Most people know that Novated lease agreements are contracts between three parties however, many people do not know that there is something known as a partial and split Novated lease. The following paragraphs will answer questions such as what is a partial Novated lease and how is it different from a split Novated lease.
Under a regular Novated lease agreement, the lender provides a vehicle, the employee takes the vehicle for business or personal use and the employer is responsible for the vehicle’s monthly payments. All the payments that are made towards the lease agreement under this type of contract are paid from the employee’s pre tax salary income package.
If the employee opts for a fully maintained lease then he does not have to pay registration, insurance and certain other fees separately since the employer pays for these fees through 1 monthly payment. This monthly payment goes to the lender who then distributes the acquired funds to various third parties such as car insurance companies or road side assist companies. If the employee decides to opt for a non maintained lease then the employer is not responsible for paying for additional fees from the employee’s salary and the employer only pays for the basic lease agreement. Instead the employee pays for all these costs.
The main difference between a fully maintained Novated lease and a full operating lease is that the employee has to pay the residual value of the vehicle at the end of the contract in a fully maintained Novated lease, where as the employee is not responsible for paying this residual value in a full operating lease. The term operating indicates that the employee only uses the vehicle and returns it in a good condition when they contract has either been terminated or is over.
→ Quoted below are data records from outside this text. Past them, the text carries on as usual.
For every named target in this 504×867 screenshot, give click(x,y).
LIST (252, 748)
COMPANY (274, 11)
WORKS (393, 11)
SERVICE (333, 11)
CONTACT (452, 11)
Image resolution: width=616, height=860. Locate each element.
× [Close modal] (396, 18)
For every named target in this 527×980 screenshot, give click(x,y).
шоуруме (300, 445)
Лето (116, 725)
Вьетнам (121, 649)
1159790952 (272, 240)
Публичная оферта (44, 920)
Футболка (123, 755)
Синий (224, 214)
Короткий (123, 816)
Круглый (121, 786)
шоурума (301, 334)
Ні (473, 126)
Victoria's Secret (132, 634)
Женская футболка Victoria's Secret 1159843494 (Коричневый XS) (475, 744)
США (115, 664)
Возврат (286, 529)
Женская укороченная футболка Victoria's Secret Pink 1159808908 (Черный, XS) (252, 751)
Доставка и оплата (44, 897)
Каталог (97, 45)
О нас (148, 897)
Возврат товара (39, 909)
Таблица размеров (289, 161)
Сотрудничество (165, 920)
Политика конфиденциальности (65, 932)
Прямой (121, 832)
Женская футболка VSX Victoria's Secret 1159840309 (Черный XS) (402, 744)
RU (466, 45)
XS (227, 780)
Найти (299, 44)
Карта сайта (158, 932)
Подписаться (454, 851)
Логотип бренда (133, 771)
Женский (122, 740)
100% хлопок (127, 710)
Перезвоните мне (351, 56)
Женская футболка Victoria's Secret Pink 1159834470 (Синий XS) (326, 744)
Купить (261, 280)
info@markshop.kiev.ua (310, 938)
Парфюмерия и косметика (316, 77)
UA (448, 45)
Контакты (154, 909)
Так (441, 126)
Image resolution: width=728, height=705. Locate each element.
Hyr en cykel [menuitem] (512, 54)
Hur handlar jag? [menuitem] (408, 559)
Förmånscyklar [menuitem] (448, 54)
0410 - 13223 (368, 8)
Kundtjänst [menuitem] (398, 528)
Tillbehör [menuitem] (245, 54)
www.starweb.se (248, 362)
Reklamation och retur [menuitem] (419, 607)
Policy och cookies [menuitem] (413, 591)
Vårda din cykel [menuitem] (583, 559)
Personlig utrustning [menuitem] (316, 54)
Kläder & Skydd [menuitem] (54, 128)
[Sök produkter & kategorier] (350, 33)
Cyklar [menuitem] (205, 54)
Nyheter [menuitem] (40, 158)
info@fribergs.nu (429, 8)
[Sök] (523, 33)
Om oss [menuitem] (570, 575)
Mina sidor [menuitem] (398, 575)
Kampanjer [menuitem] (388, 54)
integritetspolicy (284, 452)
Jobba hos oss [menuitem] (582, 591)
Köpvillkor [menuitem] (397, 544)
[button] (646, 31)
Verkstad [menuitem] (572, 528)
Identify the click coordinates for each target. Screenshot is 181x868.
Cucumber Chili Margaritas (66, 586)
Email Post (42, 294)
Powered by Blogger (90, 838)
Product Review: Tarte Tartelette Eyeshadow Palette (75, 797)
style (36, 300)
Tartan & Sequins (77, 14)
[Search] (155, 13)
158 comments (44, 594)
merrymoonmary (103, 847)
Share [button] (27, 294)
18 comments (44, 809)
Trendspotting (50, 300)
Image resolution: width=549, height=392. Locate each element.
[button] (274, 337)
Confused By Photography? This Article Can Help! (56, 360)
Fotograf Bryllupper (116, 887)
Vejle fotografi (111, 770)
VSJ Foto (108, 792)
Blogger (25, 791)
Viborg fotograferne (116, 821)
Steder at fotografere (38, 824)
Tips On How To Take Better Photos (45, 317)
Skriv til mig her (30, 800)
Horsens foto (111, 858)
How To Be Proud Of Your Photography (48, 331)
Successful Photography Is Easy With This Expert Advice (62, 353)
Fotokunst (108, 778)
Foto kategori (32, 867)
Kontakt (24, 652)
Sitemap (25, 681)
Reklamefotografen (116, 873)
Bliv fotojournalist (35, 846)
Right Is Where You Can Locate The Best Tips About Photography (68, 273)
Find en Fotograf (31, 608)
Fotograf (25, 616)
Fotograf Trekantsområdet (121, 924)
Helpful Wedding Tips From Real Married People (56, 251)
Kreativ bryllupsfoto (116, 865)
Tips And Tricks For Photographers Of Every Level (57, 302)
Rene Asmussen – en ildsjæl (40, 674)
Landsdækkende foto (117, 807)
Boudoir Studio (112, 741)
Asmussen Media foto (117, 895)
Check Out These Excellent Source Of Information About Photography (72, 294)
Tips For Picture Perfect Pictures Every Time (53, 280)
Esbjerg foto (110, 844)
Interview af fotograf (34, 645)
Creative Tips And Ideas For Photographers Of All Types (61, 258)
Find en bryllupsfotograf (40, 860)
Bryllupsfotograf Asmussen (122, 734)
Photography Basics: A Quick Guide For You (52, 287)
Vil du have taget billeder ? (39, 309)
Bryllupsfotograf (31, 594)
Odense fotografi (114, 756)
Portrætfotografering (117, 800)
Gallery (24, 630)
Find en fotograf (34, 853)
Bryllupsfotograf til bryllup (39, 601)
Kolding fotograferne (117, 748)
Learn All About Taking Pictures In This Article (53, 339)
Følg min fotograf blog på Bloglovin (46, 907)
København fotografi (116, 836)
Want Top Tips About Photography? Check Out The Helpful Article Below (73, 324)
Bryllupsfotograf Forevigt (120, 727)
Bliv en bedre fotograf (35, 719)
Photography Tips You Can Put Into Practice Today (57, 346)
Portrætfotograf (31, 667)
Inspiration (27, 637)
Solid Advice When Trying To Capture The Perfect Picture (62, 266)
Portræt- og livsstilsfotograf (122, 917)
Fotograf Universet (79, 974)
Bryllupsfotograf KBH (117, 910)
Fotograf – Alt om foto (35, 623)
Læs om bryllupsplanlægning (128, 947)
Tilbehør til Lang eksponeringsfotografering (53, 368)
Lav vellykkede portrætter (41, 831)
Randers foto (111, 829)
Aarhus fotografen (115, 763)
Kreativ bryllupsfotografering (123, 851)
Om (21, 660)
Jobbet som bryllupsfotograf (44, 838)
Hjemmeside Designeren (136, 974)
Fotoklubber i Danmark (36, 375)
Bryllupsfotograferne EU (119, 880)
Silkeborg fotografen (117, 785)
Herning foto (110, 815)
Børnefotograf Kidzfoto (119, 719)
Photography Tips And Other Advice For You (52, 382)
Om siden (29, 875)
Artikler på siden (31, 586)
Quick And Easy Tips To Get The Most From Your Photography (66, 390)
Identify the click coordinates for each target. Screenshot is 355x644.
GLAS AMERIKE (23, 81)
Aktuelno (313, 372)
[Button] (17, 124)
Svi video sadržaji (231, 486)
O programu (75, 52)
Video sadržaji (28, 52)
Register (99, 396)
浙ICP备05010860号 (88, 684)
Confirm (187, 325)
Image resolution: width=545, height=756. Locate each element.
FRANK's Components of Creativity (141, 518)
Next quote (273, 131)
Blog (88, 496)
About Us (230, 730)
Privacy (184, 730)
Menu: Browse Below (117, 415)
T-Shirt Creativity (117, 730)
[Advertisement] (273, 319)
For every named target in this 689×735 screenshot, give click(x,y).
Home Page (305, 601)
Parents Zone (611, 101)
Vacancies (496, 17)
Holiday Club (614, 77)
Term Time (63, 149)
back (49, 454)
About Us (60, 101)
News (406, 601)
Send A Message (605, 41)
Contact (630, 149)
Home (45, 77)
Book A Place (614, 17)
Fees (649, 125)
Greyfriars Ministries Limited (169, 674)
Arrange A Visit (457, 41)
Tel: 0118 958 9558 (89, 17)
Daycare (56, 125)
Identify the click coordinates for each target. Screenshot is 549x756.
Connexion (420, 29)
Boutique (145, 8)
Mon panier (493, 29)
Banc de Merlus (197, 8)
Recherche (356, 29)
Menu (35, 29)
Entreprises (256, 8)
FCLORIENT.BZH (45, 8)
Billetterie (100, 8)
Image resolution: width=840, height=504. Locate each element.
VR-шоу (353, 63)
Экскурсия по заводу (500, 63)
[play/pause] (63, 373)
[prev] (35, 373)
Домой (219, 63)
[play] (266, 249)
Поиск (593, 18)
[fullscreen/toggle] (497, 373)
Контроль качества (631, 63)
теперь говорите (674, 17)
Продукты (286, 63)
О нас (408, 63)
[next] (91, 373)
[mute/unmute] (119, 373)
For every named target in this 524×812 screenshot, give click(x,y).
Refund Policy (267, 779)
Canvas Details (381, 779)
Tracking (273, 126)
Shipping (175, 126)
Full or Split full agreements involve the revocation of the original agreement. In addition, the car is supplied by the lender directly to the employer. The employer then takes full possession of the vehicle even if the employee is responsible for paying the residual value of the vehicle at the end of the contract’s tenure. A partial Novated agreement on the other hand involves two separate contracts.
The first contract is between the employer and the employee where in the employee sub leases the vehicle to the employer. The employer agrees to pay for the lease agreement that is contained in the lease between the other parties that is the lender and the employee. Alternately, the employer may sign an additional contract directly with the lender rather than opting for a sub lease agreement with the employee. While learning what is a partial Novated lease, it is important to note that in a partial Novated lease agreement, the head lease agreement does not have to be revoked.